The brief answers is “it depends”. The legality of no-recording policies is a hot issue with the National Labor Relations Board (NLRB), State Laws and the Courts. While there are no clear-cut rules or guidelines for drafting a no-recording policy that would withstand scrutiny from the NLRB or courts, you should take certain considerations into account:

Here are the considerations for drafting workplace recording policies:

  • A policy that prohibits all employee recording will likely violate Section 7. (Recall that the recording of activities that are concerted and involve terms and conditions of employment are likely protected by Section 7.)
  • The policy shouldn’t prohibit all workplace recordings outright unless you have an overriding legitimate interest that is as strong as a hospital’s interest in protecting patients’ health information.
  • The policy should identify and be related to your overriding legitimate interest.

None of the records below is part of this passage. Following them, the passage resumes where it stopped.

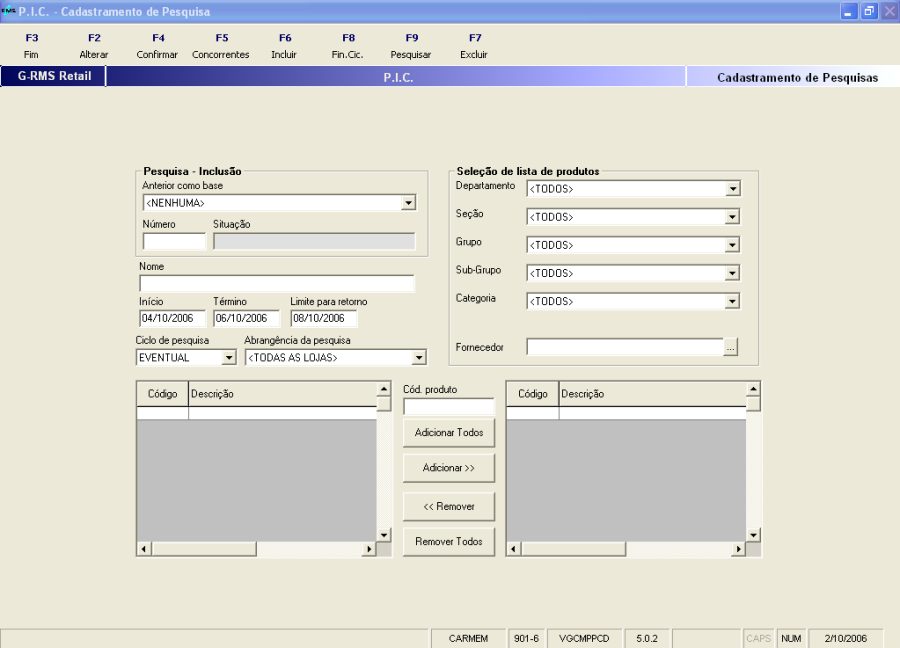Open the Anterior como base dropdown

tap(407, 203)
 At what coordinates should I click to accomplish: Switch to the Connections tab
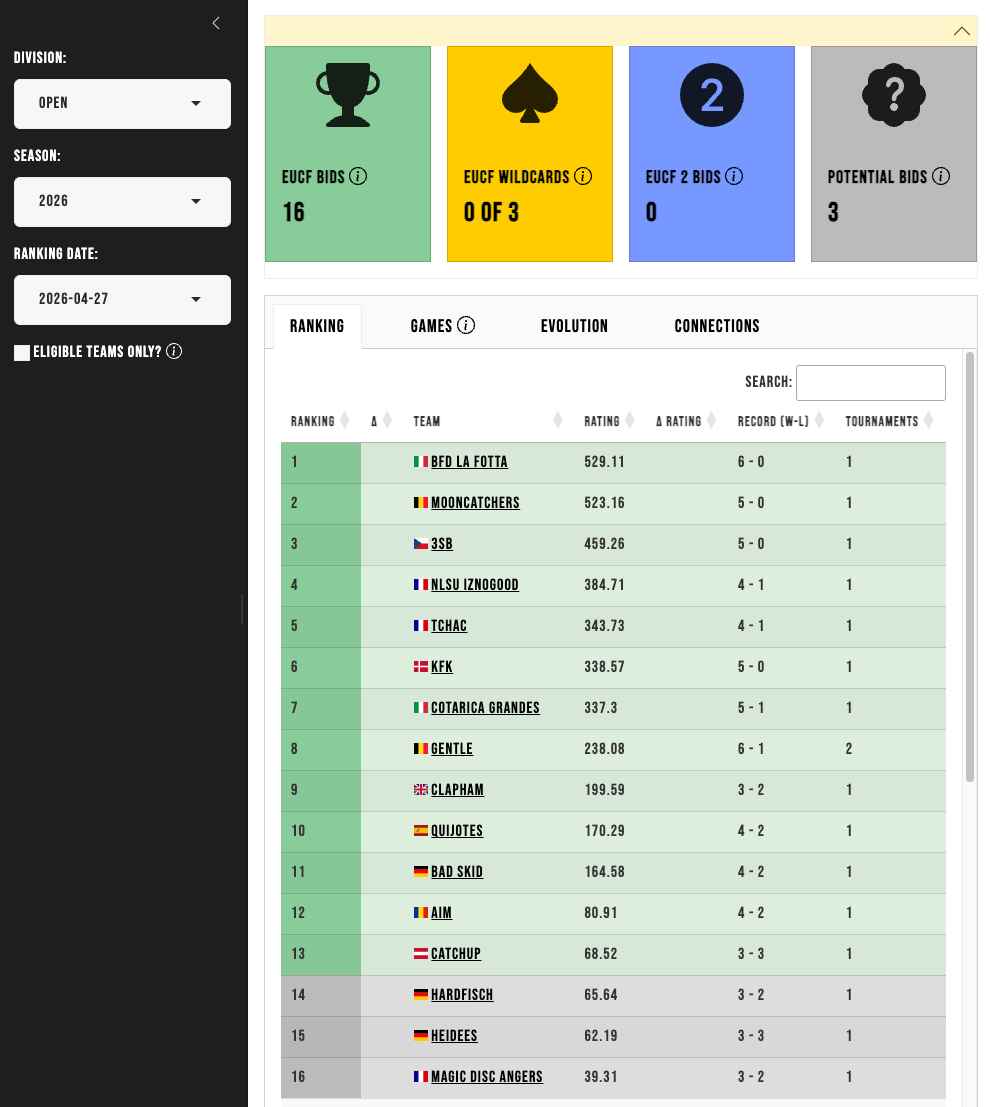(x=717, y=326)
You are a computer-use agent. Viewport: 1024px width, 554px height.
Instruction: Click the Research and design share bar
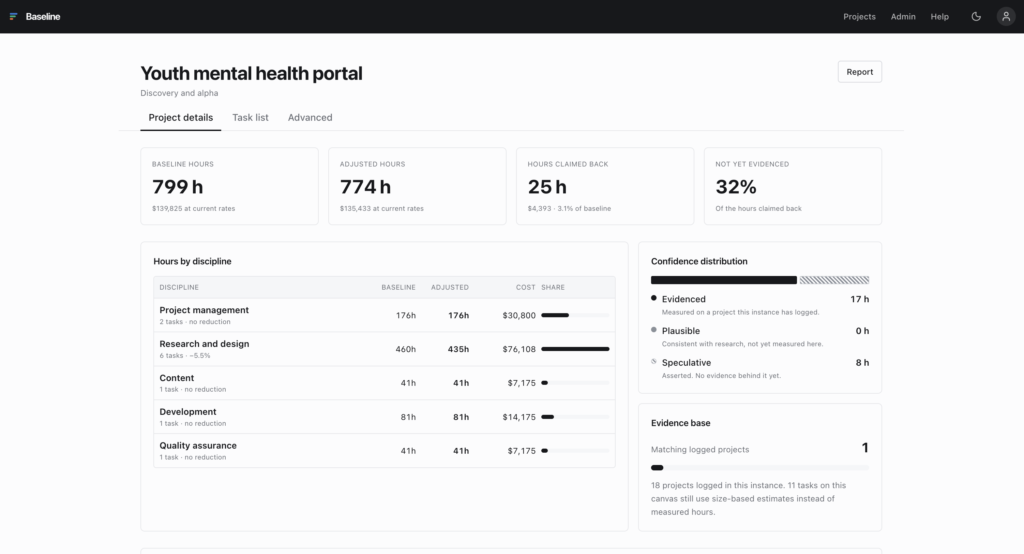(x=575, y=349)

Having a legal obligation to protect certain information likely increases the strength of your interest. Note that protecting confidential information concerning your customers, vendors, suppliers, or trade secrets likely wouldn’t justify a broad no-recording policy.
  • The policy shouldn’t prohibit recording activities that are protected by Section 7—even during working time.
  • The policy shouldn’t require an employee to obtain your consent prior to making a recording.
  • The policy should clearly convey to employees that it isn’t intended to interfere with, infringe on, or restrain employee rights protected by Section 7.
  • The policy should define the time, area, and/or activities that your overriding legitimate interest prohibits employees from recording. For example, you might limit the policy to prohibiting employees from engaging in recording during working time, while they’re in work areas, or while they’re conducting employer business. Although defining such limitations may assist you in defending your narrowly tailored no-recording policy, the NLRB or a court may still find that your policy violates Section 7 since photography and recordings, often covert and made during working time and in work areas, have been used to vindicate Section 7 rights.
  • Texas is a one-party consent state, which means a person may record a conversation without telling the other participants as long as she is one of the parties to the conversation. Likewise, federal law permits a person to record a communication when she is a participant or when one of the parties to the communication has given prior consent. A no-recording policy likely wouldn’t benefit, in terms of enforceability, from reference to those laws. However, if you operate in a state that prohibits non-consensual recordings or in a two-party/all-party consent state, you should identify the relevant state law in your policy.
Re: Slade, S & Oberrect, G. (2/2/2018). HR Daily. Can You Stop Someone from Secretly Recording Conversations at Work?